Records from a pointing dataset

---*---

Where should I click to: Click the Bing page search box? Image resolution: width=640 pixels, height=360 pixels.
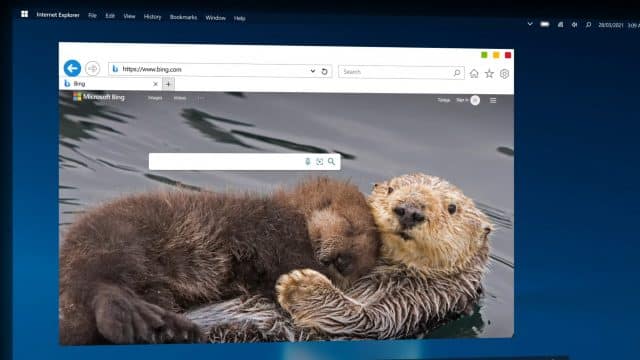tap(226, 162)
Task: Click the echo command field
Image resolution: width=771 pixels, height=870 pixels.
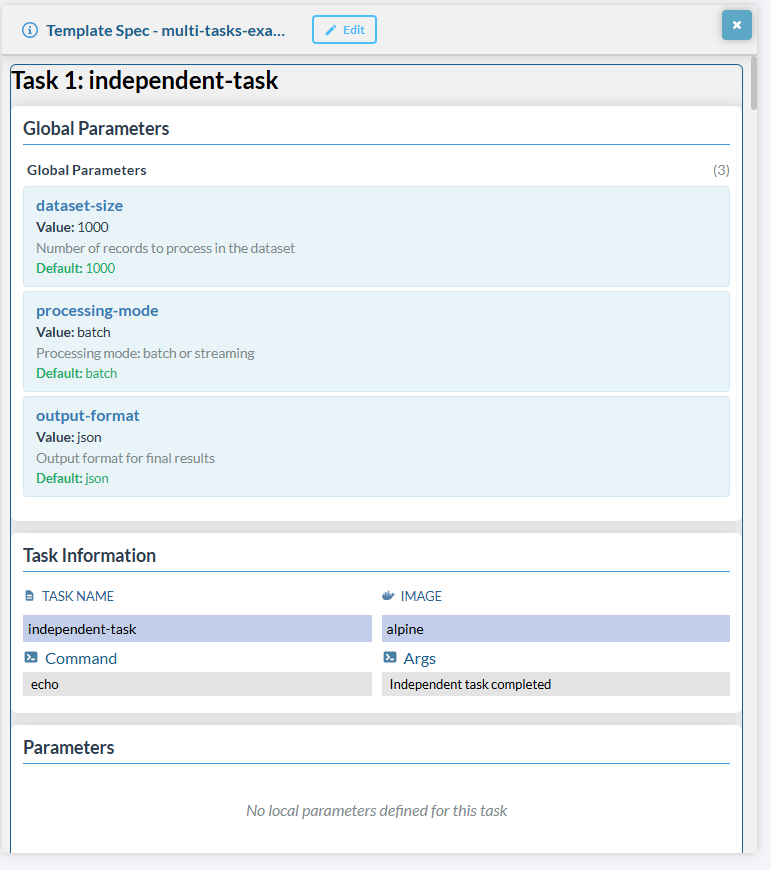Action: click(197, 685)
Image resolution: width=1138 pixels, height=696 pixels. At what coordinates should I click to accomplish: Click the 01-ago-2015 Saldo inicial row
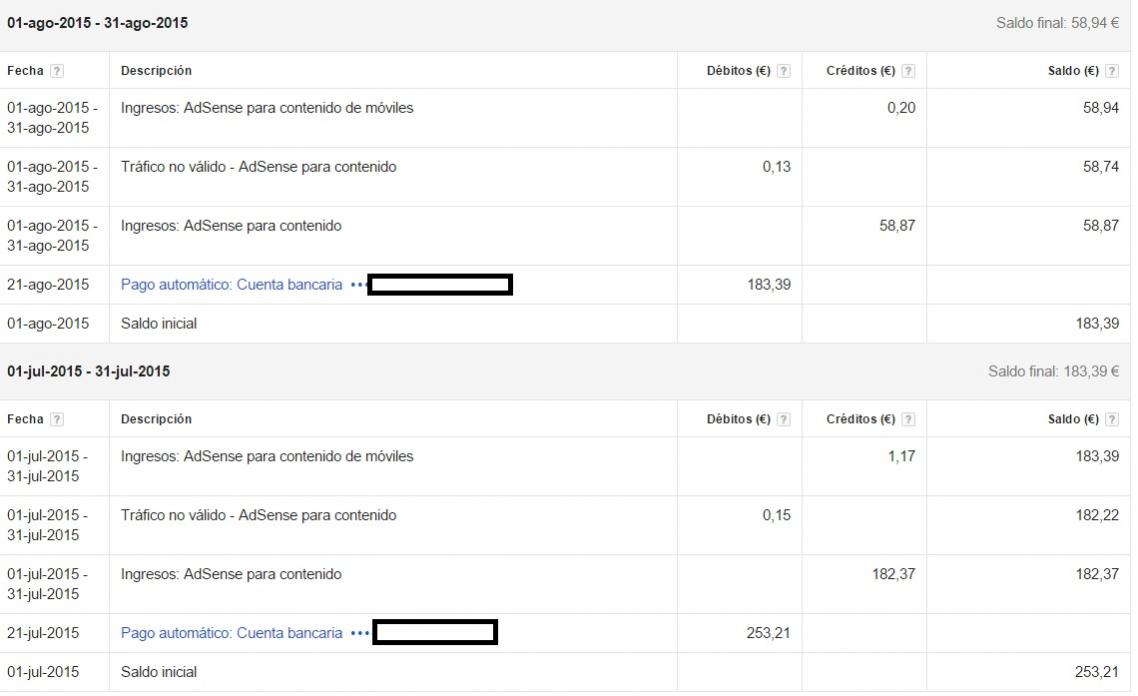[159, 324]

---*---

Arrange these lines as a numbered list, dropping any blank lines and leaving out the pictures.

Complete answer
1. Where should I click to: Click the Bing page search box? Image resolution: width=640 pixels, height=360 pixels.
2. tap(226, 162)
3. Task: Click the echo command field
4. Image resolution: width=771 pixels, height=870 pixels.
5. Action: click(197, 685)
6. Image resolution: width=1138 pixels, height=696 pixels. At what coordinates should I click to accomplish: Click the 01-ago-2015 Saldo inicial row
7. [159, 324]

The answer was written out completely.